Well, they’ve been saying that robots are coming to our homes for at least six decades now, and I’m still waiting. When they do arrive to cook our pot roasts and clean the carpets, I’m sure it will be a quick step to enslaving the human race. I think it’s still worth it.
(L) “A week with a computer for just £120!” – now, we’d pay that to get them away from a computer! (R) Life was much simpler when video game controllers didn’t have twenty buttons
A pretty crude illustration, looking like something I might have done in magic marker on my Trapper Keeper. Yet, I love it.
I actually owned a VIC-20. I remember it with great affection; I recall getting a lot of joy from that 8-bit Christmas gift.
“…that runs on its own power supply for use anywhere”… does that just mean it uses a battery?
The RAM “Wobbling” Problem: of the ZX81: The RAM pack was top-heavy and had a habit of falling out of its socket at crucial points and crashing, losing anything that the user had typed in. Users turned to using sticky lumps of chewing gum or double-sided tape to cure what became known as the “RAM pack wobble” problem. (source)
This month’s featured game: 3D Drac-Man
A couple classic quotes here: “No! We haven’t that on disk… but we have the latest DURAN DURAN”… and “Never heard of that cassette, but we have ‘I Spit On Your Grave’ in VHS or BETA'”
How odd that they reference “I Spit on Your Grave” – one of the most violent rape-revenge movies of all time!

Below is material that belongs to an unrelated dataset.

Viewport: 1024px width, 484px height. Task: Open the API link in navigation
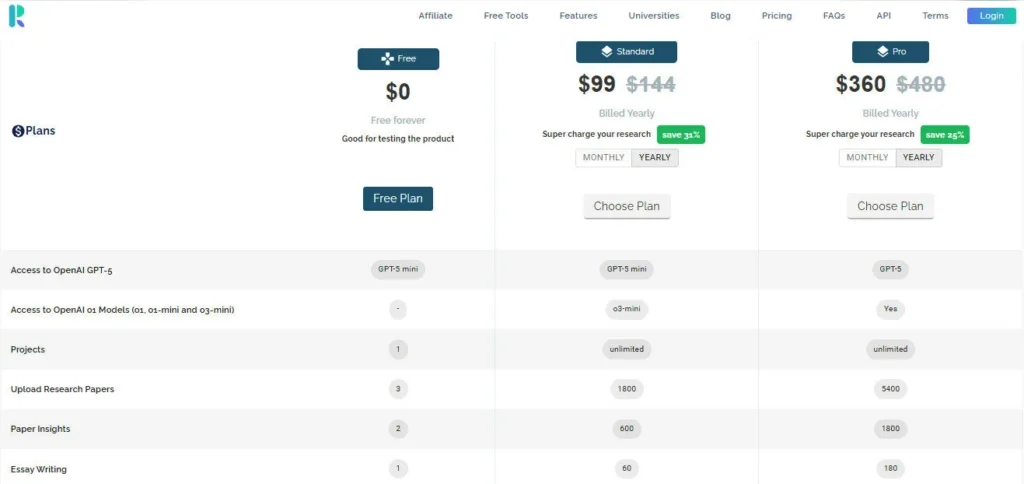(x=883, y=16)
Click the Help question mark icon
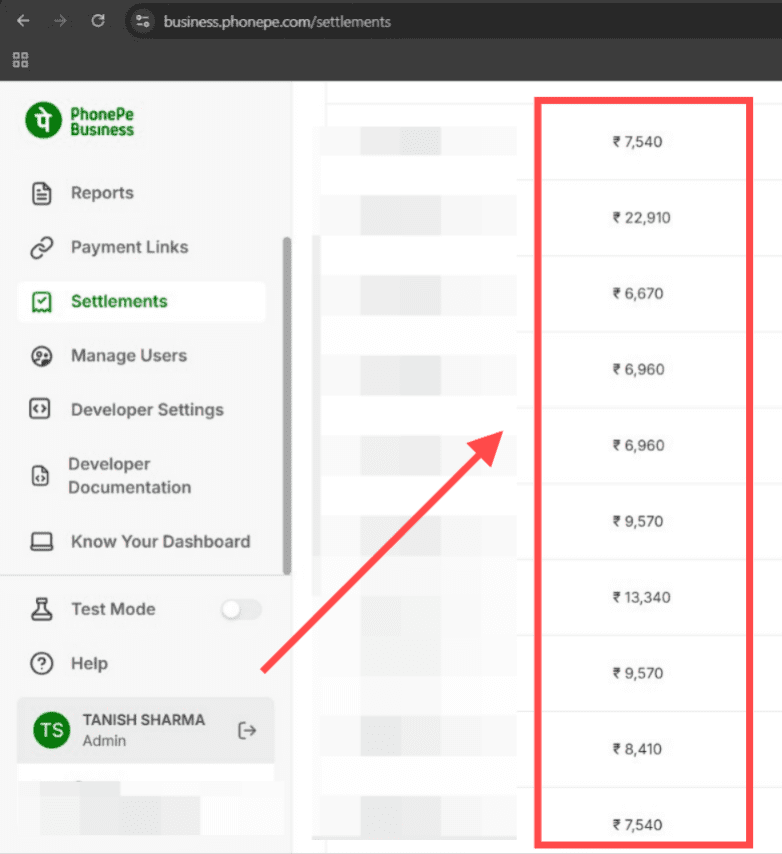The height and width of the screenshot is (854, 782). pyautogui.click(x=41, y=664)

Psyclapse and Bandersnatch have a very interesting backstory. The two games were heavily marketed around 1984, and everyone wanted to know what magic would be revealed – the hype portrayed them both as the future of gaming, the new high water mark in video game technology, etc. But Imagine went bankrupt and these games were never released. Years later, it was learned that Psyclapse never truly existed – its development had never even progressed past the paper sketch!
Dad really likes to get up close to that computer screen. The girl’s artwork I think has a deeper meaning; she hopefully can work it out in therapy.

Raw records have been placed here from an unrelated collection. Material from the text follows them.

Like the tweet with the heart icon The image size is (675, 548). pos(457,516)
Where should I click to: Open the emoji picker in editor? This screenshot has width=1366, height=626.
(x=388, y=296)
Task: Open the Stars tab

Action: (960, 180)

It’s interesting that there was such a separation between the UK and the US games; there is almost no overlap in game titles. A gamer in the US browsing through an issue of Your Computer in 1984 likely wouldn’t recognize a single title.

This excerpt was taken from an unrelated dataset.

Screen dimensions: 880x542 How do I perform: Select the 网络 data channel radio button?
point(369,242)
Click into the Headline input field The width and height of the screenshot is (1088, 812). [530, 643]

Comes complete with a “lavishly illustrated 20 page case file” – you have to admire their zeal. The graphics capabilities were light years behind their vision, but it didn’t seem to hamper their enthusiasm one bit.
The descriptions by each person are pure gold. “Grandad spends his time reliving his days in the RAF with Mission Impossible, Alien and Omega Race.” Meanwhile, “Dad escapes to another world with Cosmic Jailbreak…”
That’s all for now, but don’t forget – 1984 was “The Year of The Game Lords!”